Load Llama-2-7B configuration for benchmarking.

In [None]:
# Load Llama-2-7B configuration
config = LLAMA2_7B

print("="*70)
print("Llama-2-7B Configuration")
print("="*70)
print(f"Hidden size:           {config.hidden_size}")
print(f"Num layers:            {config.num_hidden_layers}")
print(f"Num attention heads:   {config.num_attention_heads}")
print(f"Num KV heads:          {config.num_key_value_heads}")
print(f"Head dimension:        {config.head_dim}")
print(f"Intermediate size:     {config.intermediate_size}")
print(f"Max position embeddings: {config.max_position_embeddings}")
print(f"Vocab size:            {config.vocab_size}")

## Test Dummy Input Generation

In [None]:
# Test attention input creation
seq_len = 512

print(f"\nTesting dummy input generation for seq_len={seq_len}...\n")

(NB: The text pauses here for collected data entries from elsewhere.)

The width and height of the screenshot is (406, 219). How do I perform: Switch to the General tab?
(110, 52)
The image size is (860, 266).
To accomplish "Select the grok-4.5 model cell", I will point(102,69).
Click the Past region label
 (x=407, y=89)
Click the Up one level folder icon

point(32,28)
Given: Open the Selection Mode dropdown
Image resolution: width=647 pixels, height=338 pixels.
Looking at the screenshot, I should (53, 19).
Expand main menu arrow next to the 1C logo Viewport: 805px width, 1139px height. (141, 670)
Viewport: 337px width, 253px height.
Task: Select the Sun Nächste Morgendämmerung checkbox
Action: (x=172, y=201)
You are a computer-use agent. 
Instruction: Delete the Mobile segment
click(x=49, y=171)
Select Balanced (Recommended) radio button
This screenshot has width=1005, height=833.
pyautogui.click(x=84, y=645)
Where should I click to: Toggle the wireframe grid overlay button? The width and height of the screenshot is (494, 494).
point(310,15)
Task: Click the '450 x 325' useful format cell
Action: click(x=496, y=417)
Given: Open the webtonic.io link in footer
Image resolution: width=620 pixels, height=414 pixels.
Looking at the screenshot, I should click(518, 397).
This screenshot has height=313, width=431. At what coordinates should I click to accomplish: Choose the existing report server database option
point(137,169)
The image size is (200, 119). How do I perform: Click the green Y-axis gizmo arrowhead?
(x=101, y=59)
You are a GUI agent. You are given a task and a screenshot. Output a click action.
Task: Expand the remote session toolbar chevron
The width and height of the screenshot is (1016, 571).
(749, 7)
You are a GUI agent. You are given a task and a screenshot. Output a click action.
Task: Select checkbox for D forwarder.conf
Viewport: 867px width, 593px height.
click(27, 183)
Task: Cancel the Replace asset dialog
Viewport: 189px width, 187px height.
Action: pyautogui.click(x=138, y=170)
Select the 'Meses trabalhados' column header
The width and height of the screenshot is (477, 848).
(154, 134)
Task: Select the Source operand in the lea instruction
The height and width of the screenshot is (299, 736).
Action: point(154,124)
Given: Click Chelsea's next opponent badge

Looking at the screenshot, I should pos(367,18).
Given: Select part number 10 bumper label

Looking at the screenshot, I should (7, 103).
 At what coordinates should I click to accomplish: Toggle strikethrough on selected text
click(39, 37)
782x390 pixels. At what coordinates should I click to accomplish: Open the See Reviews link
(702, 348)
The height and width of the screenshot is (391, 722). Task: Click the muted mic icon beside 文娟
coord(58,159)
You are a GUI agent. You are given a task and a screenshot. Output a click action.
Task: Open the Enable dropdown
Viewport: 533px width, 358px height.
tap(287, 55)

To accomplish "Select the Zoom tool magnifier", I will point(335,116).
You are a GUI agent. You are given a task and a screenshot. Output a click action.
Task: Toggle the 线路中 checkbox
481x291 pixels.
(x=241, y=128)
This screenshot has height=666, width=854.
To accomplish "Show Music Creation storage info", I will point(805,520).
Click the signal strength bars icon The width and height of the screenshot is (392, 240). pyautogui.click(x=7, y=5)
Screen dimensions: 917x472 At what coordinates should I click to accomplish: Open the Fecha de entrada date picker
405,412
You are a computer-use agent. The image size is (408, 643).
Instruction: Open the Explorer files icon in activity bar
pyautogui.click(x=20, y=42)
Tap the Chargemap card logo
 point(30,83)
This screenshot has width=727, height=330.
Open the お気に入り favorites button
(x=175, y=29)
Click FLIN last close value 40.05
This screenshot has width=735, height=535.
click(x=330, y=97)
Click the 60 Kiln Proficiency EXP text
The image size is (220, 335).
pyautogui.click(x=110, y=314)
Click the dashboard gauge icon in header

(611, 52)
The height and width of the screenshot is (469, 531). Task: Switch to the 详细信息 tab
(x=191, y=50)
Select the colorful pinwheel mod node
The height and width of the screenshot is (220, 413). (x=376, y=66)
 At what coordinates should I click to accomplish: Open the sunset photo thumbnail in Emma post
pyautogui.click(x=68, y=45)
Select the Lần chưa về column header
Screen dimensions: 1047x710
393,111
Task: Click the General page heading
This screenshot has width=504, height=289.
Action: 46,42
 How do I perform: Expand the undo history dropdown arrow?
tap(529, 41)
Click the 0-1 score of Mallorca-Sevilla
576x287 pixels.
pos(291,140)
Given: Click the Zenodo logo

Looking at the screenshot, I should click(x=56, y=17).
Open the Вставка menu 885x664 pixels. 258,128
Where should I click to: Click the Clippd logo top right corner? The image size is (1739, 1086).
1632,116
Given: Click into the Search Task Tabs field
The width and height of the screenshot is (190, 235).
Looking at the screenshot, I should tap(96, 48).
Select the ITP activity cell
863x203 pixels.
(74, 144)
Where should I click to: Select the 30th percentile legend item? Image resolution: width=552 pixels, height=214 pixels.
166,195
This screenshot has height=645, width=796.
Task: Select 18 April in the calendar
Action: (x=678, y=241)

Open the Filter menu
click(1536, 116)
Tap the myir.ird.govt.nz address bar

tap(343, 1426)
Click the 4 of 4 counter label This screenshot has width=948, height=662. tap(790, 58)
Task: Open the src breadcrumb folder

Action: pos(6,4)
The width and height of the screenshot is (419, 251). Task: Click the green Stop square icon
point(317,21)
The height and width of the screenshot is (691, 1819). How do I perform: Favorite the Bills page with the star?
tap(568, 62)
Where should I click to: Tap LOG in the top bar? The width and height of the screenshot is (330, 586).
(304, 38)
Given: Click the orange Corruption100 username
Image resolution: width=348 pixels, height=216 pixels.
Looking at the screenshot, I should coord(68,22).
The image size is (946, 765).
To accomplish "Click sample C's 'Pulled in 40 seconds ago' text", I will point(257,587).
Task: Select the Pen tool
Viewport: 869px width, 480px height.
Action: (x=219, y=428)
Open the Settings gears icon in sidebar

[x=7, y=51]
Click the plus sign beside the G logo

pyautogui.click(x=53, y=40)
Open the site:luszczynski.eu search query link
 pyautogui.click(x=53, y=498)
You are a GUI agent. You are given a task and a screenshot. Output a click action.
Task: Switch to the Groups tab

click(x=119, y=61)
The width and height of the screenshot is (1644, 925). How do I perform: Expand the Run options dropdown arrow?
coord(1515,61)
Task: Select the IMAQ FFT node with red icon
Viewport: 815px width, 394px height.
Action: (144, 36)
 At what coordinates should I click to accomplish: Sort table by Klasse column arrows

Q, K, V = create_dummy_attention_inputs(
    batch_size=1,
    seq_len=seq_len,
    num_heads=config.num_attention_heads,
    head_dim=config.head_dim,
    device='cuda' if torch.cuda.is_available() else 'cpu'
)

print("Attention inputs created:")
print(f"  Q shape: {Q.shape}")
print(f"  K shape: {K.shape}")
print(f"  V shape: {V.shape}")
print(f"  Device:  {Q.device}")
print(f"  Q mean:  {Q.mean().item():.4f}")
print(f"  Q std:   {Q.std().item():.4f}")

# Test FFN input creation
x, w1, w2 = create_dummy_ffn_inputs(
    batch_size=1,
    seq_len=seq_len,
    hidden_dim=config.hidden_size,
    intermediate_dim=config.intermediate_size,
    device='cuda' if torch.cuda.is_available() else 'cpu'
)

print("\nFFN inputs created:")
print(f"  Input shape: {x.shape}")
print(f"  W1 shape:    {w1.shape}")
print(f"  W2 shape:    {w2.shape}")

## Memory Estimation

In [None]:
# Estimate memory usage across sequence lengths
print("\n="*70)
print("Memory Usage Estimates (per layer, float32)")
print("="*70)
print(f"\n{'Seq Len':<10} {'Attention (MB)':<18} {'Attn Scores (MB)':<18} {'FFN (MB)':<12} {'Total (MB)':<12}")
print("-"*80)

for seq_len in [256, 512, 1024, 2048, 4096]:
    mem = estimate_memory_usage(
        seq_len=seq_len,
        hidden_dim=config.hidden_size,
        num_heads=config.num_attention_heads,
        intermediate_dim=config.intermediate_size,
    )
    print(f"{seq_len:<10} {mem['attention_mb']:<18.2f} {mem['attention_scores_mb']:<18.2f} {mem['ffn_mb']:<12.2f} {mem['total_mb']:<12.2f}")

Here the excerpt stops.